DIRECTIONS FOR THIS TASK - From the entries provided below, copy each line that contains the word "agent".

THE DATA -
= = = = = = =

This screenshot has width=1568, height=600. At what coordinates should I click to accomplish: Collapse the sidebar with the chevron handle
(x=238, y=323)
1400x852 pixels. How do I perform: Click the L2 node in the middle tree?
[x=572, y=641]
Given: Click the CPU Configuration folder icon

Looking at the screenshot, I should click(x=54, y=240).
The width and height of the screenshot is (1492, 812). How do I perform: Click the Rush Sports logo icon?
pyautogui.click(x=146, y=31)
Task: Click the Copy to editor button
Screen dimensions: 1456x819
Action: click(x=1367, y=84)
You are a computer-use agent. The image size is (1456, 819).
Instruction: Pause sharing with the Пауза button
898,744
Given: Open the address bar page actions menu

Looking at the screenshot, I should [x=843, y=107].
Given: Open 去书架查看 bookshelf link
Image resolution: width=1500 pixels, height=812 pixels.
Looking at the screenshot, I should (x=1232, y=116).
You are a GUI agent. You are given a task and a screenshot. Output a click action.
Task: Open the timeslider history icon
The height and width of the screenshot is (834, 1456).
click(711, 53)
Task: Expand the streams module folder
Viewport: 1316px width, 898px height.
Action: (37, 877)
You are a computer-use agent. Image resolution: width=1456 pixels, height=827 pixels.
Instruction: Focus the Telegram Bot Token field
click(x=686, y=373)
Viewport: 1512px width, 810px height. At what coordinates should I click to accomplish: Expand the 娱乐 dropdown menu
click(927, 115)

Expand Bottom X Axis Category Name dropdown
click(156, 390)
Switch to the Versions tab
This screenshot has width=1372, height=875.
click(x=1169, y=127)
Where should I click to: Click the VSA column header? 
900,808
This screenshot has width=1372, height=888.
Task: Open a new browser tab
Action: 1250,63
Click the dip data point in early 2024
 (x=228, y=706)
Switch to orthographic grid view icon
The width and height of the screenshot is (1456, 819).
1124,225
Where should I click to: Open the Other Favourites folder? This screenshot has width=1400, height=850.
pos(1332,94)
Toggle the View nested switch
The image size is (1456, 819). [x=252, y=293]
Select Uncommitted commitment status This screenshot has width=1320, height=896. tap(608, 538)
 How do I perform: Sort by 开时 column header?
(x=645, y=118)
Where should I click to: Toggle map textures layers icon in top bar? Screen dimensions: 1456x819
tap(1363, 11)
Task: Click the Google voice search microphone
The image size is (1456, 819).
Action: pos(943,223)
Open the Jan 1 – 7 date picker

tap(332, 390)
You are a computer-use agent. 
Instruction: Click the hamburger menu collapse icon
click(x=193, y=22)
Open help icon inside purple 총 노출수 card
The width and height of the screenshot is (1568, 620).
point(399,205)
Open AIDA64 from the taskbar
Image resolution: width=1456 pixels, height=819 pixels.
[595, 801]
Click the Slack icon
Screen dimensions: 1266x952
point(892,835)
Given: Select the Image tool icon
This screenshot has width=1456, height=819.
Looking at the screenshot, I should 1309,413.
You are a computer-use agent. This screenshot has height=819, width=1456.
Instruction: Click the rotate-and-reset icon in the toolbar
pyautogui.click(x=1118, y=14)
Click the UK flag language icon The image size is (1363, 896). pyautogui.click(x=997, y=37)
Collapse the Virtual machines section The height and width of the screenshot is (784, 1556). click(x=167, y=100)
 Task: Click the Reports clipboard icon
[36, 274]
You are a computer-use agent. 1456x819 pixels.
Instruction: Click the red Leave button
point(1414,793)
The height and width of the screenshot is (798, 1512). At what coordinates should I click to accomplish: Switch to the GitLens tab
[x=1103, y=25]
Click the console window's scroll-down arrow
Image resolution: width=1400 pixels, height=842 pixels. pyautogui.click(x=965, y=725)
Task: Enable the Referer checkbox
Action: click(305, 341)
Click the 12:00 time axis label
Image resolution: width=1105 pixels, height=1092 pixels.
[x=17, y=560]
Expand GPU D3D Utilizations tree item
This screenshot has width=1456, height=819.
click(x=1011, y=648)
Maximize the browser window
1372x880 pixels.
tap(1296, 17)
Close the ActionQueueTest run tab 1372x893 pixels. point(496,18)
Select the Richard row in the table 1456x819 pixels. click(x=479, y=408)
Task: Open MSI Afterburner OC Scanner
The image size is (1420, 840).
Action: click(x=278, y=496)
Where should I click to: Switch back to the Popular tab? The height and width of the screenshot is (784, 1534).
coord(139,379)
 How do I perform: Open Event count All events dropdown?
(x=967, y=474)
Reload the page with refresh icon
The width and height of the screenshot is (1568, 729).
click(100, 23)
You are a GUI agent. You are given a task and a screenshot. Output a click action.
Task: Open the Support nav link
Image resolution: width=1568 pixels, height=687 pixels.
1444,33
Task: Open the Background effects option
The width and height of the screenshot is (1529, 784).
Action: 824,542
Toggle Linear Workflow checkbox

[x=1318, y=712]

= = = = = = =

RESULT BELOW -
You are a computer-use agent. The image size is (1456, 819).
You are a GUI agent. You are given a task and a screenshot. Output a click action.
You are a computer-use agent. Image resolution: width=1456 pixels, height=827 pixels.
You are a computer-use agent. 
You are a computer-use agent. This screenshot has height=819, width=1456.
You are a computer-use agent. 1456x819 pixels.
You are a GUI agent. You are given a task and a screenshot. Output a click action.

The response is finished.